Weight functions for a finite width plate with single or double radial cracks at a circular hole

Abstract

This work develops accurate weight functions for a single crack at a hole in a finite width plate for various hole sizes. In order to develop an accurate weight function, we first obtain accurate stress intensity factors, using the finite element method (FEM), for a reference load case of uniform stress on the crack line. Following the earlier approach for developing a weight function suggested by Wu and Carlsson, we fit the reference stress intensity factor data from FEM to a smooth analytic function; however, for the open hole it is necessary to adopt a piecewise polynomial to fit the stress intensity factor data, in place of the single polynomial suggested by Wu and Carlsson. We validate the new weight function for the case of remote uniform applied stress, which induces a stress field on the crack line exhibiting the well-known stress concentration at the hole, and for which we have accepted stress intensity factor solutions.
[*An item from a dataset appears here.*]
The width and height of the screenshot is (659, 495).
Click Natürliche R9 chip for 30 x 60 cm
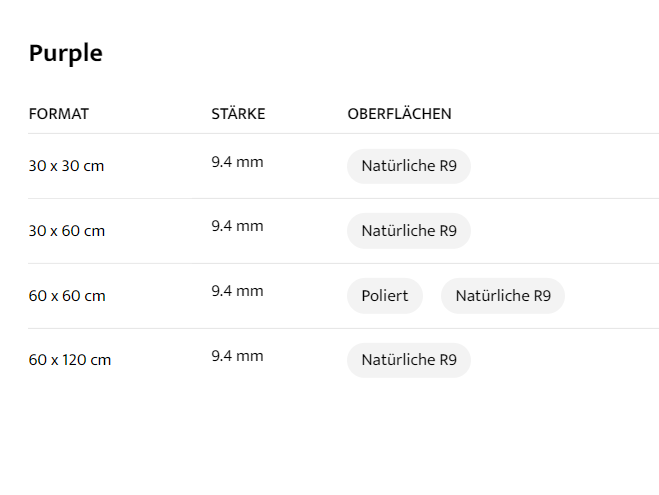(x=408, y=231)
The new weight functions provide stress intensity factors that agree very well with results from two commercial fracture mechanics software packages. Comparing results from the new and earlier weight functions shows good agreement for some crack line stress fields, but errors of a few percent for other stress fields, with the new weight function providing more reasonable results. The improved quality of the new weight functions is due both to the new reference solution for uniform crack line stress and to the piecewise fit to the reference stress intensity data. Trivial changes to the FEM model allow us to provide additional weight functions for the cases of symmetric double cracks at a hole (by adding a symmetry plane to the FEM mesh) and a single crack at a hole in a square plate (by reducing the length of the FEM mesh).